We arrived at Dawson Creek late in the day and it started to drizzle on and off. We camped at the City Park which is cheap and convenient. Next day we had to make an obligated stop at Alaska Highway mile zero, and took pictures.
According to Milepost magazine, the section of highway before and after Summit Lake was supposed to be winding and narrow. It was fine for us but then we drove a small car. It was easy driving compare to the central Pacific coast in California. Summit Lake was picturesque but windy. No one was camping there. We prefer Muncho Lake further down the road.
By the time we got to Watson Lake in Yukon, it was the third week of August. Some of the tourist shops and RV parks were already closed for the season. Luckily, the Sign Post Forest was opened 24/7. You got to walk it to appreciate it. It was started by a homesick G.I. during the original construction of the highway. He put up a sign post from his hometown which now had grown to more than 10,000 signs from all over the world. The Sign Post Forest is like a hugh international collaborative art installation. Too bad we didn’t bring a sign from home to add to it. If the gift shop was opened, we could make a sign on the spot and hang it up ourselves. Simply amazing!

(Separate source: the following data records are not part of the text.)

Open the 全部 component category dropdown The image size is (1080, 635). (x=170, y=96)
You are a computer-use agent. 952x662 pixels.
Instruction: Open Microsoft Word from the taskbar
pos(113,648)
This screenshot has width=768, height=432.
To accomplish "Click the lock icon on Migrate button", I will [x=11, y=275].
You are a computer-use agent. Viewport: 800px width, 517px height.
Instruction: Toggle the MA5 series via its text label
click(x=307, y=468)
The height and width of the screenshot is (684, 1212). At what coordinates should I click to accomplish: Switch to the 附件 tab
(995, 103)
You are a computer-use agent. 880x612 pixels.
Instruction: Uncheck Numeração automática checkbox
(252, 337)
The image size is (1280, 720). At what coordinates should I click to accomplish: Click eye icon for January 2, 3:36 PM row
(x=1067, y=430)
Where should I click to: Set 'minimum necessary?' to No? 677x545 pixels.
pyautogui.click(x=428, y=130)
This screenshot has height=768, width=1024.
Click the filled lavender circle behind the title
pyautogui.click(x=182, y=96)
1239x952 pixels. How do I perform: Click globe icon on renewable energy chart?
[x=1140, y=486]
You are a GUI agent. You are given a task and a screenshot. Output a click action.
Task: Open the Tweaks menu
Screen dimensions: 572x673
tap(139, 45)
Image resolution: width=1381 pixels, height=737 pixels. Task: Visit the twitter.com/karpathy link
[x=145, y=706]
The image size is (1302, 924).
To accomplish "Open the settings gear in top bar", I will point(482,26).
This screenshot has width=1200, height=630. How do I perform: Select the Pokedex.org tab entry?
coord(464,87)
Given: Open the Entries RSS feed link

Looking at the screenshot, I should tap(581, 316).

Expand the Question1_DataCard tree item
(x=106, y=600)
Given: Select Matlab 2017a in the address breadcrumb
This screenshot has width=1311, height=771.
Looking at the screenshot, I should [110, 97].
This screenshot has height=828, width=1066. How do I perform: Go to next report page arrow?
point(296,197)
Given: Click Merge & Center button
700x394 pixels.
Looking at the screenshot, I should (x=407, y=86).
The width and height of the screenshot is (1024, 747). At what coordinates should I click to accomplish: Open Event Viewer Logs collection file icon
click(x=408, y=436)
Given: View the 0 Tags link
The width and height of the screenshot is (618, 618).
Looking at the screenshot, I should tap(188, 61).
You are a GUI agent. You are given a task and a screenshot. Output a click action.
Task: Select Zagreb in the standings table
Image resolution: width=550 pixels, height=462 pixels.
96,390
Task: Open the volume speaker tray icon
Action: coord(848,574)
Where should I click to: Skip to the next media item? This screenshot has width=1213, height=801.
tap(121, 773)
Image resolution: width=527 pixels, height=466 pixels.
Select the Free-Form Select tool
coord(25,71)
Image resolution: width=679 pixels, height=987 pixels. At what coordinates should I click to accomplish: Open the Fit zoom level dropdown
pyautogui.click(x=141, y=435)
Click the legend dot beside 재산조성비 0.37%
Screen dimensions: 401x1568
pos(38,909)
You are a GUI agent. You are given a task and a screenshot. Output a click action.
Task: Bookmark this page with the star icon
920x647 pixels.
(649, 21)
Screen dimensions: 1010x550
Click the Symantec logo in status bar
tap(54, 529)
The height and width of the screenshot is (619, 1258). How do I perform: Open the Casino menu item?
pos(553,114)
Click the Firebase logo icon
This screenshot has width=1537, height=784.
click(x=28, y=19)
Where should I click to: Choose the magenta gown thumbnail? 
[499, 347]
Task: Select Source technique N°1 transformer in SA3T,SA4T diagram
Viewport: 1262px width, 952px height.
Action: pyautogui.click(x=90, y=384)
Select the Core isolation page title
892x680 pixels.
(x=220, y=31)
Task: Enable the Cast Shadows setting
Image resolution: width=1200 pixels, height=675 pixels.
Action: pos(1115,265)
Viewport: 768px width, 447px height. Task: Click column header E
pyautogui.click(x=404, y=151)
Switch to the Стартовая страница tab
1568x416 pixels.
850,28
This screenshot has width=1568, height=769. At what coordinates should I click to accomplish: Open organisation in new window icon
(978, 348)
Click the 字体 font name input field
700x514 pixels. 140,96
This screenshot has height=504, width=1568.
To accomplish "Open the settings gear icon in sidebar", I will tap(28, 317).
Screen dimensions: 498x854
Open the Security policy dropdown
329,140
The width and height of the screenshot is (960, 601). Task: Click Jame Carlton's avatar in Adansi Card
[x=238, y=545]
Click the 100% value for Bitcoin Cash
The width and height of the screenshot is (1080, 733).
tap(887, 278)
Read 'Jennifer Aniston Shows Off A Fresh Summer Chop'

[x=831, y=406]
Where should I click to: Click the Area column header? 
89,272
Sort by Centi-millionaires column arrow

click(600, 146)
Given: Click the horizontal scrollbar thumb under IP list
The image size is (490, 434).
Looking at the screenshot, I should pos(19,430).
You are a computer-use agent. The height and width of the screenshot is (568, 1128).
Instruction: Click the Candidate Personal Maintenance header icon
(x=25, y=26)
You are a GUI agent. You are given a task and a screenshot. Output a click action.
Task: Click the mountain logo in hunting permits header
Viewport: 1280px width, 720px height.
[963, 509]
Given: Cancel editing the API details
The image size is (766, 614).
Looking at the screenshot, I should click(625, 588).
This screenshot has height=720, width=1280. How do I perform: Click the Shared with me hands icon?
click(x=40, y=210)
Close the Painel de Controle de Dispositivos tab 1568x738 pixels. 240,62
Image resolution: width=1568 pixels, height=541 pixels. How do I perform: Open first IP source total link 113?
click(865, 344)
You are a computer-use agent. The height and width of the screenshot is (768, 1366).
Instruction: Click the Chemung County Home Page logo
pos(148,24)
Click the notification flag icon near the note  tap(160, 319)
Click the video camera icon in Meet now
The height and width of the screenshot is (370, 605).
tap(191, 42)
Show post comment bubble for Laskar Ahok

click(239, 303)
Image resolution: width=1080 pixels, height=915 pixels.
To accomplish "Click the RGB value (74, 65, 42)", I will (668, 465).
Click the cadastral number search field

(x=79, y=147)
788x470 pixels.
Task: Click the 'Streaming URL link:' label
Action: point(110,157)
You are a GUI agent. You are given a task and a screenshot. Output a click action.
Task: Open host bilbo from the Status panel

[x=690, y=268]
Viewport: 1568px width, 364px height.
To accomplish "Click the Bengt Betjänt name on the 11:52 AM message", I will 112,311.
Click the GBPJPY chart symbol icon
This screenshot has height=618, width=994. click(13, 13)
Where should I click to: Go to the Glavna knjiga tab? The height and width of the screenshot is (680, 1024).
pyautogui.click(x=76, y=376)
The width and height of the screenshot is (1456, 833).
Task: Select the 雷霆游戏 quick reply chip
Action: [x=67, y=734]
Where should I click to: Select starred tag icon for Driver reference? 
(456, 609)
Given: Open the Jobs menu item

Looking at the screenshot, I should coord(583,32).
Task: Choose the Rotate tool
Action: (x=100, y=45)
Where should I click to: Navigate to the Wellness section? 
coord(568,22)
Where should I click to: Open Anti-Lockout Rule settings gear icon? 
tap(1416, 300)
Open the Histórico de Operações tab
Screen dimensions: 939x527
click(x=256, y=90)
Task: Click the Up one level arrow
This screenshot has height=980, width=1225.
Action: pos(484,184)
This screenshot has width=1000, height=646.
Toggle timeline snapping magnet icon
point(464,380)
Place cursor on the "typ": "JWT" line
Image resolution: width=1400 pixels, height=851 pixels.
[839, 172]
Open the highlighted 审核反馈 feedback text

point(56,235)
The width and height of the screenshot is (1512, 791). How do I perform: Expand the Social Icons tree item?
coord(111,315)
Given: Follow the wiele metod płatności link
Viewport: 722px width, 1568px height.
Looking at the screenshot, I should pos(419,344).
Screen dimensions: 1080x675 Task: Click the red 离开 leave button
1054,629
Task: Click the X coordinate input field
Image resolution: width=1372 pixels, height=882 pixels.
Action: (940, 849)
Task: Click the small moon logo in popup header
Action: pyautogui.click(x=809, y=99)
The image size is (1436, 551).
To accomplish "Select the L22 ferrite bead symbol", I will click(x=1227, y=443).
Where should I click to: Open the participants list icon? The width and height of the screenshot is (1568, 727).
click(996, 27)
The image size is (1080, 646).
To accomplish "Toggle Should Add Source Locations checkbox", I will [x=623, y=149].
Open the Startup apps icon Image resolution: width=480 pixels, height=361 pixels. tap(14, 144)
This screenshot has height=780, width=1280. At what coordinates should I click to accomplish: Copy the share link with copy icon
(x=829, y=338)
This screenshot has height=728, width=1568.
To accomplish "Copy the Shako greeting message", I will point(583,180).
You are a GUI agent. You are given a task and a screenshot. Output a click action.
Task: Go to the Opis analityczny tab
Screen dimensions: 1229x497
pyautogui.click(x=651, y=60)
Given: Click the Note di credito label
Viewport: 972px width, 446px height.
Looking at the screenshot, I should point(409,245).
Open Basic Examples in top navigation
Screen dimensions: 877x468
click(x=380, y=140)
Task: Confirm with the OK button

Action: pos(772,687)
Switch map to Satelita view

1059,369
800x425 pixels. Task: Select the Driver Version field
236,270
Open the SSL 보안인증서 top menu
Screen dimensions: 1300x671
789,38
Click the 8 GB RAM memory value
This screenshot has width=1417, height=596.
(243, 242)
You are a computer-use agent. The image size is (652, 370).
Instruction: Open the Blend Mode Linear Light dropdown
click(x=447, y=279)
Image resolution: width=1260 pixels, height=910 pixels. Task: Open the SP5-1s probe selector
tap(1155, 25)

The Alaska Highway crisscrosses British Columbia and Yukon in several places. During this stretch of highway, we encountered mama grizzly bear and her cub, a herd of bison obstructing traffic, caribou family feeding by the road side, trumpeter swans on a lake; we even saw a beaver crossing the road. Some wild flowers were displaying their last blooms, fireweed all over the place, the sky was getting cloudy, the air was heavy with moisture, and campgrounds were getting more primitive.
Whitehorse is the capital of Yukon Territory and the biggest town in the province. We camped at Caribou RV Park just south of town. That evening while we were cooking dinner at the campsite, we heard wolves howling in the distance. And the next morning, they woke us up with their howls too.